TASK ITEM: From the entries, copy every line that carries the string "computer".

*** MATERIAL TO PROCESS ***

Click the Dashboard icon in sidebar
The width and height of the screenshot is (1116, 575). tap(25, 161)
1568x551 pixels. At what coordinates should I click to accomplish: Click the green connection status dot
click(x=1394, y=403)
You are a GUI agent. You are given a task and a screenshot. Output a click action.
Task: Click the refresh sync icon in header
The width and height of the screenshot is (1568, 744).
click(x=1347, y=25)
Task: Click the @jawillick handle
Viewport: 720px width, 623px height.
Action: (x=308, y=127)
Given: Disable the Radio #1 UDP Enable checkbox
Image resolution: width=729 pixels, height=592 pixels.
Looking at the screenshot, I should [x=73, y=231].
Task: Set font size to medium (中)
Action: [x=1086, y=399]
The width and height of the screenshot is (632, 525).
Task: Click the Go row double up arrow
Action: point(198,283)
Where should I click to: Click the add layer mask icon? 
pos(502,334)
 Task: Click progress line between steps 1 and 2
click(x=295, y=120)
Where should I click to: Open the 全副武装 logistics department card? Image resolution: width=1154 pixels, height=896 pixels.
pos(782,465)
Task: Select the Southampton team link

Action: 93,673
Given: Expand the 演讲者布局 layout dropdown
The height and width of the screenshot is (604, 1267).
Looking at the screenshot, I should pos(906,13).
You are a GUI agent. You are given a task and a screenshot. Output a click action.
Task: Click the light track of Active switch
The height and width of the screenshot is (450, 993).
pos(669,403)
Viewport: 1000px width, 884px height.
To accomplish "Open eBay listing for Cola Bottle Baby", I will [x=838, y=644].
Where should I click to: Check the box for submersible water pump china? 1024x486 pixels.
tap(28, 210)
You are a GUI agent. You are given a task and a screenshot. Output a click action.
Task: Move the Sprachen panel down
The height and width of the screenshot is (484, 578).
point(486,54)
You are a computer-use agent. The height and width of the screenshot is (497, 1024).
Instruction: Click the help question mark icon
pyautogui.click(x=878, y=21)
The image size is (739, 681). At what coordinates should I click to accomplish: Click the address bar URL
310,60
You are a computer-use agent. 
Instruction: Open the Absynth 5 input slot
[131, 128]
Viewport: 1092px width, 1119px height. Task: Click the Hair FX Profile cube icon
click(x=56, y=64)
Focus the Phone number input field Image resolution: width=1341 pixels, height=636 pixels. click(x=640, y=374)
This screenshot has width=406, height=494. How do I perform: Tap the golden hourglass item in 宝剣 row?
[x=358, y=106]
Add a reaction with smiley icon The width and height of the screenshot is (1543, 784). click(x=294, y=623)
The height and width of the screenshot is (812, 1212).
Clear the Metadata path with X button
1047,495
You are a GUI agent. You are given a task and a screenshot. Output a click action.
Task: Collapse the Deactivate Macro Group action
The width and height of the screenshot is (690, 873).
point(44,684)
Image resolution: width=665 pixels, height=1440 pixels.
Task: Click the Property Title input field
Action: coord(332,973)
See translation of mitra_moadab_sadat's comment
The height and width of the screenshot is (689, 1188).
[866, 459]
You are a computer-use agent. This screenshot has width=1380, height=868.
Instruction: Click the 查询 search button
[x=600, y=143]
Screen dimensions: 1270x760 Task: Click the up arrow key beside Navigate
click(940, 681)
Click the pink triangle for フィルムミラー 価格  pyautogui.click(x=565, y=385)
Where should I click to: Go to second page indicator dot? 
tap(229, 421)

*** End of MATERIAL TO PROCESS ***

WRITTEN RESPONSE:
You are a computer-use agent. The height and width of the screenshot is (497, 1024).
You are a computer-use agent. 
You are a computer-use agent. This screenshot has width=1380, height=868.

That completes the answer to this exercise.